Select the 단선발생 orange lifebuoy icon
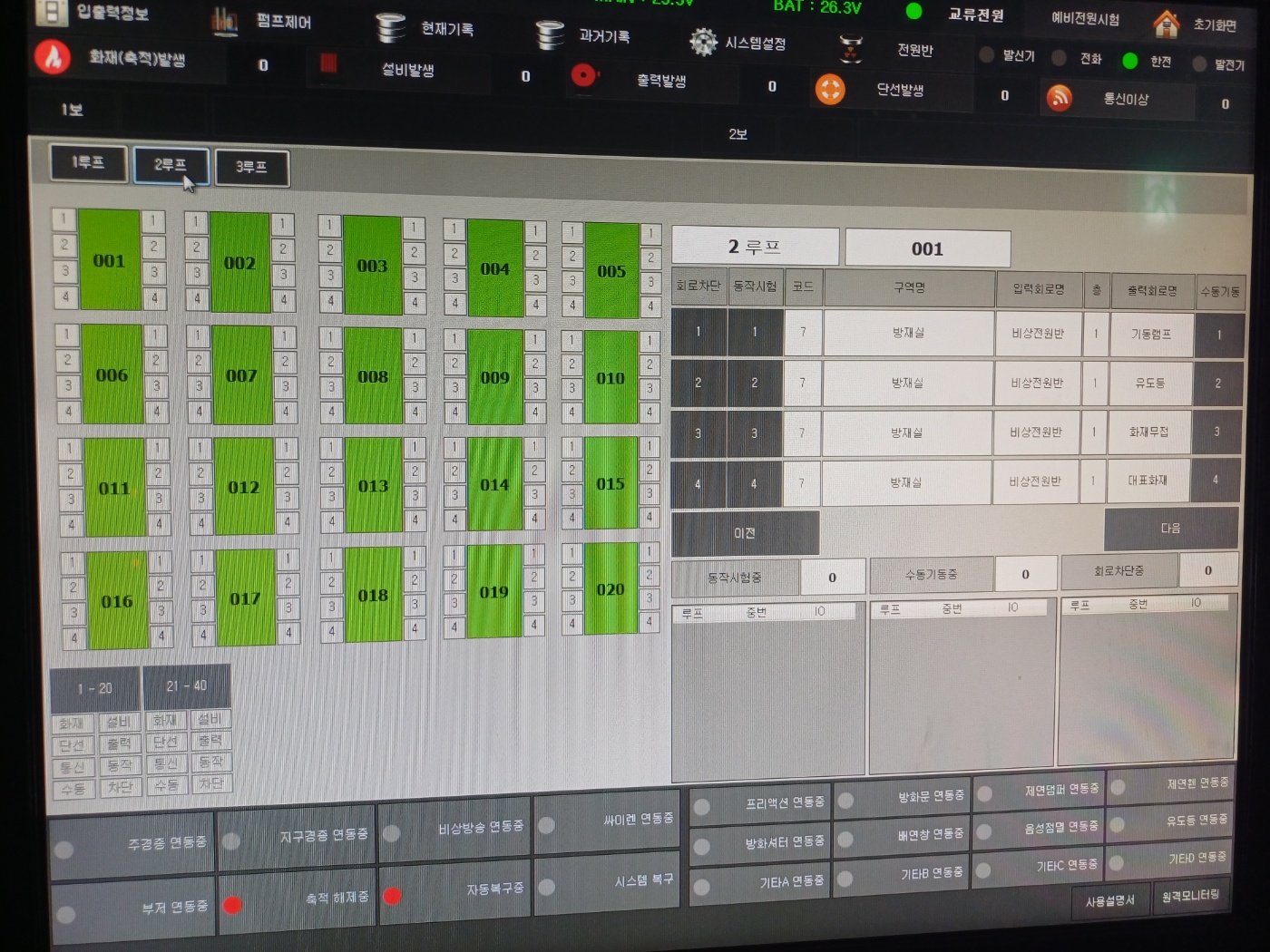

--

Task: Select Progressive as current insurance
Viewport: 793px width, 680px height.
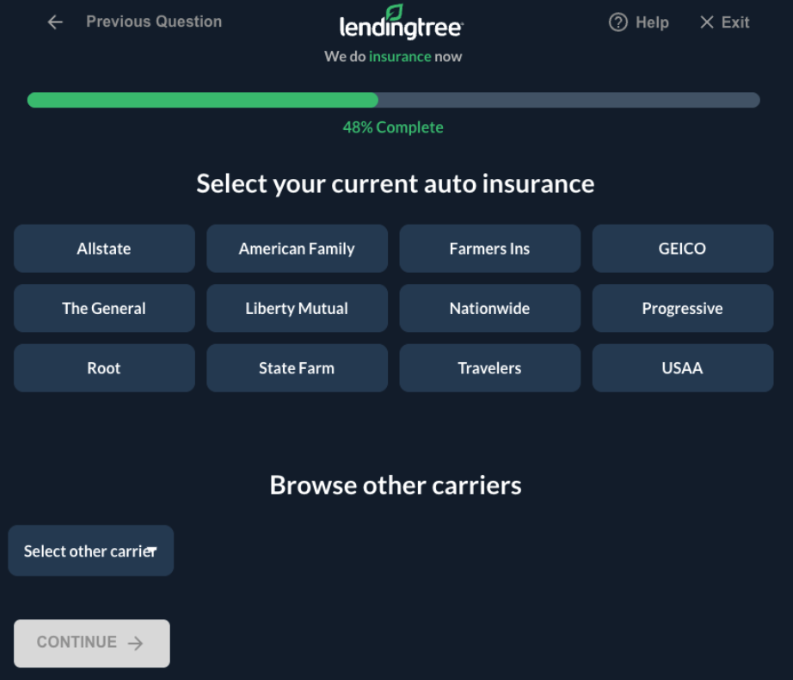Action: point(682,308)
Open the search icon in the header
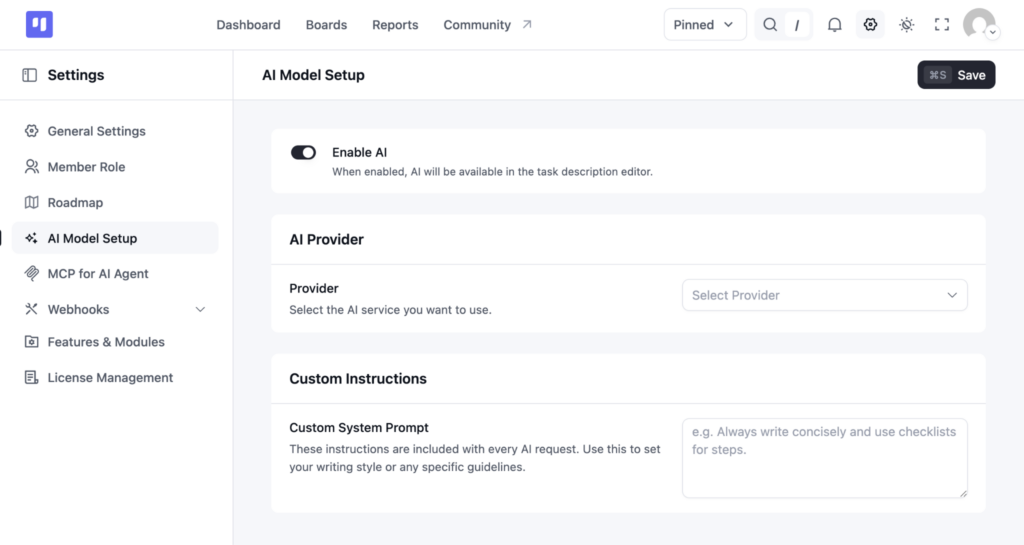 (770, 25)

AIM OF THE TASK.
Read the listing above, then copy every line that includes the string "Select".

EXERCISE SOLUTION.
Select the 단선발생 orange lifebuoy icon
Task: Select Progressive as current insurance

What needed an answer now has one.